Malgré l’énergie dégagée par ce billet (on dirait même qu’il tremble), c’est une (1) tasse par jour max. Juste un p’tit trip pour les 3 o’clock blues.


Breakfast confrontation

24 November 2006

20061124toast1.jpg

— No, sir, please no! Not the toaster!
— Heille, ça t’apprendra à te prendre pour un bagel!


Pimp mon site - Redux

24 November 2006

Après le barman, c’est cette fois çi la célèbre bloggeuse québécoise Martine Page dont j’ai l’honneur de raviver le blog. Elle voulait en profiter pour changer de platforme (de Blogger à Wordpress); le blog, donc, repartait à zéro, ce qui me laissait une certaine liberté créatrice. Sagesse: le design web (et plus particulièrement pour un blog) reste avant tout un travail purement typographique. Il faut bien savoir saisir la valeur des lettres, des textes et de l’objectif de l’auteur pour réaliser un travail cohérent. Je lance aussi un grand merci à ce cher Patrick qui fut le pilier technique pour cette épopée.


Nelligan, sors de ce corps

27 November 2006

Cette nuit, dans mon rêve, à une jolie fille, par coeur,
Un poème de Nelligan, génie des vers, je lui récitais.
Le vrai poème, tel qu’écrit en toute sa splendeur,
Mais allongé dans mon lit et bien endormi, j’étais.

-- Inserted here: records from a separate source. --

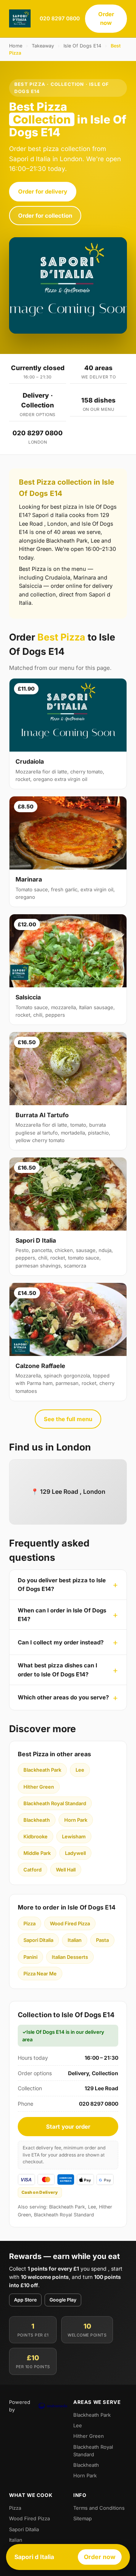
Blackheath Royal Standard (54, 1803)
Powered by (19, 2406)
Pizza (29, 1923)
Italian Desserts (70, 1957)
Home (15, 46)
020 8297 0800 (60, 18)
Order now (106, 18)
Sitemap (82, 2518)
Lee (80, 1770)
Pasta (102, 1940)
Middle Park (37, 1853)
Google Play (62, 2300)
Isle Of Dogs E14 (82, 46)
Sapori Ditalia (38, 1940)
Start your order (68, 2126)
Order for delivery (42, 191)
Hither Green (38, 1787)
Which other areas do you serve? (63, 1697)
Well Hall (66, 1870)
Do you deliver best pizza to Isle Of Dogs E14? (62, 1584)
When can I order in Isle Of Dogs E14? (62, 1615)
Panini (30, 1957)
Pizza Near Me (40, 1974)
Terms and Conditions (99, 2508)
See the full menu (68, 1419)
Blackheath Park (42, 1770)
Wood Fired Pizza (70, 1923)
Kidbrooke (35, 1836)
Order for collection (45, 215)
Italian (75, 1940)
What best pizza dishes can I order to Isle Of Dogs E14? (57, 1670)
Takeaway (43, 46)
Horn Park (75, 1820)
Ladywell (75, 1853)
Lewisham (74, 1836)
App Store (25, 2300)
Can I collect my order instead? (61, 1642)
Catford (32, 1870)
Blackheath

La performance fut parfaite: mot à mot, rime par rime,
De ce poème séducteur, envoutant et sublime.
Et comme un con, dès mon réveil, j’ne me souvenais plus de rien,
Ni de la fille, ni du poème et de tous ses alexandrins.

Ouin. Genre. C’est juste pour vous dire que je fais de la prose dans mon sommeil et j’oublie tout quand je me réveille.


D'hier à demain

30 November 2006

À 12 ans, j’avais fait mon choix sur deux métiers possibles qui me conviendrait : réalisateur de films et/ou astronaute. Spielberg m’avait convaincu avec Jaws , Raiders of the Lost Ark et Jurassic Park. Créer des aventures ne pouvait qu’être le plus beau métier au monde. Mais même lors de ma première année à l’école secondaire, je me souviens d’être allé voir mes professeurs à la fin du premier cours de chacune des matières et leur demander si le contenu du cours était réellement pertinent et nécessaire au cheminement à suivre pour devenir astronaute. Faut savoir le nom de feuilles? Vraiment?

Dimanche, dans un café sur Mont-Royal, journal en main, tête au soleil, un bon beat molo dans les oreilles. Je lisais les reportages de La Presse sur les leaders (Ignatieff & Rae) de la course à la direction du Parti Libéral. Un article sur leur carrière (politique ou non) pré-course suivi d’un topo/édito de Vincent Marissal sur les positions de chacun. Il y a quelque chose de très inspirant à lire les biographies d’hommes de ce genre. Ils ont déjà travaillé, vu et vécu beaucoup déjà. Et encore, à l’aube de la soixantaine, alors que la plupart des gens rêvent de golf et de la Floride, ils essaient de corps et d’âme d’entamer quelque chose de nouveau, d’entreprendre un autre chapitre à leur carrière politique. C’est inspirant et ça donne certainement le goût.

Ça change pas mal à chaque semaine mais pour l’instant quand je serais grand, je serais designer industriel, architecte, chef cuisinier, photo-reporter, photographe de mode et probablement DJ. Mais DJ, pas tout de suite, genre à 50 ou 60 ans, quand ce qui joue aujourd’hui sera rétro.